AIM OF THE TASK: Give back exactly the lines of the data below, starting with the line that has "Instruction: Remove the" and going on through the line that has "The width and height of the screenshot is (498, 409).".

MATERIAL SHOWN:
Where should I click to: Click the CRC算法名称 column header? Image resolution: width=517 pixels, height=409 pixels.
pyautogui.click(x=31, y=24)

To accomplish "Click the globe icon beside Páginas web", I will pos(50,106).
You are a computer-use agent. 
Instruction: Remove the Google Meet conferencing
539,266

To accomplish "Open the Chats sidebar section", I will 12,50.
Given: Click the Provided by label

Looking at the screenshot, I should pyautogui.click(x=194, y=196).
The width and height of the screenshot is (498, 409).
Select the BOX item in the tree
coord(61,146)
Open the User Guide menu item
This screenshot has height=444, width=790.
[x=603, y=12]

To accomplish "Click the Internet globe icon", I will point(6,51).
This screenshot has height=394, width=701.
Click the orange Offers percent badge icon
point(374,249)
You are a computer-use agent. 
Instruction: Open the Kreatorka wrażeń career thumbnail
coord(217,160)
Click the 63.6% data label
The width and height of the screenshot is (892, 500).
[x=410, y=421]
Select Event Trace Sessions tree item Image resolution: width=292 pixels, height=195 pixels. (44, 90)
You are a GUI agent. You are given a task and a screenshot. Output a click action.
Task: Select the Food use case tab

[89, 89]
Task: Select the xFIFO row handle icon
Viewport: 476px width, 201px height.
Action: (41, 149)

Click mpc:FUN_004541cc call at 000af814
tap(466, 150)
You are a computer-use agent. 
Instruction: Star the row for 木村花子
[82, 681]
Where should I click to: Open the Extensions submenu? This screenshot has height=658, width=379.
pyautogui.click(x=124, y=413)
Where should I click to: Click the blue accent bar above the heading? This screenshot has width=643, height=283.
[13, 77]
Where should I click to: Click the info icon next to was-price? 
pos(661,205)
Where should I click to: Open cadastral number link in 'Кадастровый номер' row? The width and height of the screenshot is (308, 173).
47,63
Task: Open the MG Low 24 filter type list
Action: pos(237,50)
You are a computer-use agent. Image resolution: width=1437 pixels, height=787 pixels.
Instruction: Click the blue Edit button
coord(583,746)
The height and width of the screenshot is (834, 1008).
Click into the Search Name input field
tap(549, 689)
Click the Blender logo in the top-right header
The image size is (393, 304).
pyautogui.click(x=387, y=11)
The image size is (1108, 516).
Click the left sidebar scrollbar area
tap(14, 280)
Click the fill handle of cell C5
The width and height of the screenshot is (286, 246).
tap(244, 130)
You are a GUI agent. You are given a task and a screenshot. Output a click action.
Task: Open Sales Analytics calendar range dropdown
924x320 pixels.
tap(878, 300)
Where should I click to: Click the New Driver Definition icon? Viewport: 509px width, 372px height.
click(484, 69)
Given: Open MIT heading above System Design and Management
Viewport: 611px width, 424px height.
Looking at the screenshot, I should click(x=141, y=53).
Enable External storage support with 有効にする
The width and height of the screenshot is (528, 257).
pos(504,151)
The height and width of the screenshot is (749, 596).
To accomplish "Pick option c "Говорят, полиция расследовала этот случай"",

THE ANSWER:
Instruction: Remove the Google Meet conferencing
539,266

To accomplish "Open the Chats sidebar section", I will 12,50.
Given: Click the Provided by label

Looking at the screenshot, I should pyautogui.click(x=194, y=196).
The width and height of the screenshot is (498, 409).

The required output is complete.